In the video, I demonstrate how I use a luggage scale to lift the hive and take a measurement of the overall weight of the hive.
Here’s a quick step-by-step guide to weighing your hive:
Get Your Scale Ready: Use a sturdy luggage scale that can handle the weight of your hive.
Add A Ratchet Strap: Attach the scale to the hive handle or use a strap. Gently lift the hive so it is off the floor and take a reading
Record the Weight: Note down the weight from the scale.
Compare to a Target Weight: A hive should weigh around 80-100 lbs, including bees, equipment, and stores, to ensure there is enough food for the feeding of bees throughout winter. A poly nuc should weigh around 30-35lbs (in total) to ensure there is sufficient food for the bees to survive the winter period.
What to Feed Bees for Winter
If your hive is underweight, or if conditions have made it difficult for bees to forage, it’s time to consider supplemental feeding. Knowing what to feed bees is essential. Here are some effective bee feed options:
1. Sugar Syrup
A 2:1 sugar-to-water syrup is a common option for late season bee feeding and works down to around 10c. This thicker syrup mimics reduces the workload on the bees and allows them to store it without the risk of fermentation. Simply place the syrup in a feeder for easy access, and the bees will begin to store it.
My top tip for feeding is to buy yourself a Poly Ashforth feeder and leave it on your colony all year round. It provides the ability to feed syrup/fondant and also provides much needed insulation above the winter cluster.
2. Fondant
If it’s too cold for liquid syrup, feeding bees with fondant or candy boards is a great alternative for emergency feeding. These solid sugar form feeds are placed above the crown board and give the bees a steady food source when they need it.
I only use these in emergency situations in Spring when the temperature is too cold to feed syrup (below 10c). If you feed your bees syrup properly and at the right time of year, you shouldn't have to feed yor bees fondant at all.
3. Pollen Substitute
While syrup provides carbohydrates, bees also need protein to stay healthy. Offering a pollen substitute during bees feeding helps ensure the colony has all the necessary nutrients for winter survival; however, bees are generally able to forage sufficient pollen for themselves late in the season from Ivy and Balsam.

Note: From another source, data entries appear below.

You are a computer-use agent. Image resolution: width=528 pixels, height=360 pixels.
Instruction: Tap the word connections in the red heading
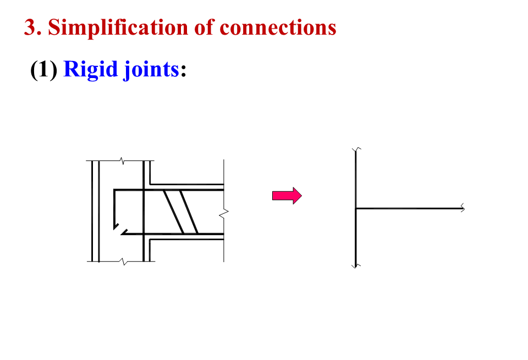click(x=278, y=27)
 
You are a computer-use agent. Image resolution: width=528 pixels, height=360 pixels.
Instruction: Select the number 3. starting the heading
click(x=32, y=27)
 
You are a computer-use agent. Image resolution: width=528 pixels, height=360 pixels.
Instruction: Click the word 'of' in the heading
click(x=204, y=27)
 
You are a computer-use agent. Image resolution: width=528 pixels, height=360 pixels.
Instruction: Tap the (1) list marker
click(x=43, y=70)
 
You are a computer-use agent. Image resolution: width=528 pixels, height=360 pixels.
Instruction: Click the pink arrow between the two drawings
click(x=287, y=196)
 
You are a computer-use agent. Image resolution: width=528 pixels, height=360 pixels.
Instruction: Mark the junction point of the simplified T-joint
click(x=356, y=208)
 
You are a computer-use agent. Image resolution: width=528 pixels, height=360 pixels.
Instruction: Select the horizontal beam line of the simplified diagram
click(x=410, y=208)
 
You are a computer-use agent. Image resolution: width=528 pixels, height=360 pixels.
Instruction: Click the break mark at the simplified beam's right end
click(x=463, y=208)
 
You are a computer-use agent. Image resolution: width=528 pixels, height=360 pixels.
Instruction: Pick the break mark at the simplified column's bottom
click(x=356, y=265)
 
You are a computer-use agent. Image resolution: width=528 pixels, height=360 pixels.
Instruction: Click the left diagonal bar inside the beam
click(x=173, y=212)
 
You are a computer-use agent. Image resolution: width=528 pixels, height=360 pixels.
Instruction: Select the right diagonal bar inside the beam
click(x=189, y=212)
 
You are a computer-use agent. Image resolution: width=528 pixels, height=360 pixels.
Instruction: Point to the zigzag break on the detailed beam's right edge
click(x=223, y=212)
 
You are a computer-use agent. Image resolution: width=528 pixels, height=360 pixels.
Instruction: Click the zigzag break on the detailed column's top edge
click(x=122, y=162)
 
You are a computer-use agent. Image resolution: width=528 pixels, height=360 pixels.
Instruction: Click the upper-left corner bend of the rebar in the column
click(x=114, y=191)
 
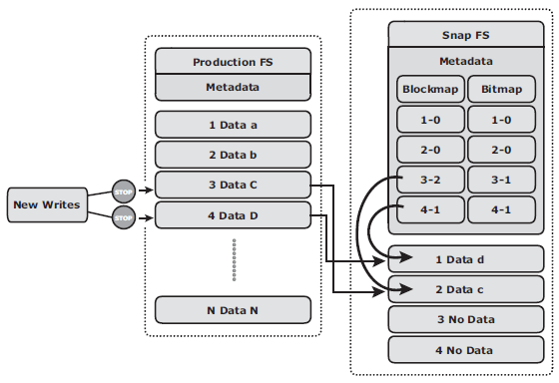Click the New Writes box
tap(47, 204)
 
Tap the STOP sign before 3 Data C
tap(124, 192)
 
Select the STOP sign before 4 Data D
tap(124, 217)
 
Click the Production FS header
tap(233, 62)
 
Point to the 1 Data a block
tap(233, 125)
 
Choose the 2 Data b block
tap(233, 155)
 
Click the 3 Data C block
tap(233, 185)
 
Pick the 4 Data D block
tap(233, 215)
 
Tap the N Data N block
tap(233, 310)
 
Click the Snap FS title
tap(466, 35)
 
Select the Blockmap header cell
tap(430, 89)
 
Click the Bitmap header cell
tap(501, 89)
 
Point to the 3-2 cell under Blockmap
tap(430, 180)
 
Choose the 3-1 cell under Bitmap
tap(501, 180)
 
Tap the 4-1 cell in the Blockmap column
tap(430, 209)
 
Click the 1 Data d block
tap(466, 259)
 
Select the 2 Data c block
tap(466, 289)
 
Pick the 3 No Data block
tap(466, 319)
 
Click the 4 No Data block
tap(466, 350)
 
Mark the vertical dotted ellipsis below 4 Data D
tap(234, 259)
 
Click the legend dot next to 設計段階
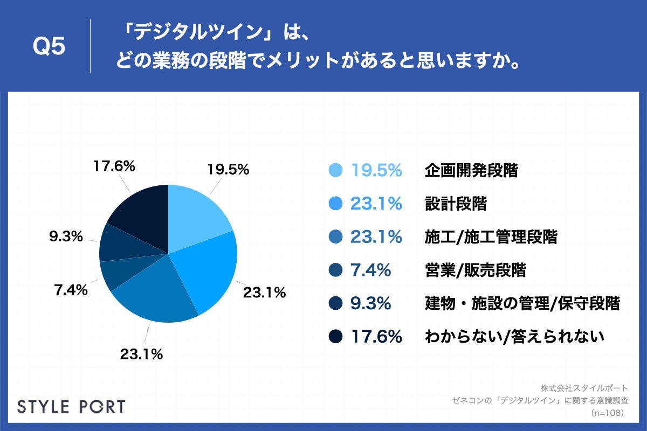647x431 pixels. tap(335, 204)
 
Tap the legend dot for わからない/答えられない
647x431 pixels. tap(335, 337)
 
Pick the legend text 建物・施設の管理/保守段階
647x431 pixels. tap(522, 304)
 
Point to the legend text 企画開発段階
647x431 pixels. tap(471, 171)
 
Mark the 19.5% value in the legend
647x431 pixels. tap(376, 171)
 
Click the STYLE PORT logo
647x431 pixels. tap(71, 406)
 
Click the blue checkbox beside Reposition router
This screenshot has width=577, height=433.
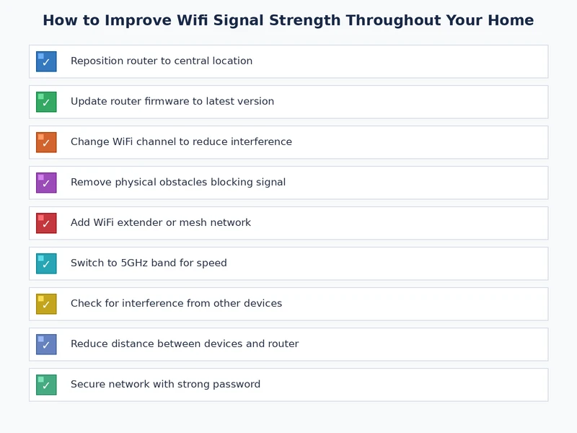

I never use pollen sub late in the year only use it in very unique circumstances in the Spring. If in doubt, you can generally get away without feeding pollen sub in the UK.
When to Stop Feeding
As temperatures fall below 50°F (10°C), bees will begin to cluster, and their activity slows. At this point, they may stop taking up syrup, and you should switch to solid feed options like fondant if not up to weight.
My top tip here to make your lives easier is, make sure they are up to weight with syrup! Monitoring your hives through weighing will help you decide if your bee feed efforts are enough or if further action is needed.
Continue to weigh and heft throughout the winter season to ensure the bees aren't working through their stores too quicky. I like to use the four finger hefting method to establish if I need to feed my bees:
Final Winter Prep
Along with feeding bees and weighing hives, make sure you prepare your hive for winter by:
Reducing entrances to prevent robbing and pests.
Add mouse guards to prevent vermin access to the hive
Insulating the hive above the cluster to shield it from extreme cold.
Conclusion
Weighing your hives with a luggage scale is an efficient, low-cost way to assess whether your bees have enough stores for winter. If not, the right bee feeding strategy can make all the difference.
In my accompanying video, I demonstrate how simple it is to weigh your hives and ensure your colony is ready for the cold months ahead. By taking the time to monitor hive weight and feed bees appropriately, you’ll give your bees the best chance to survive the winter and emerge healthy and strong in the spring.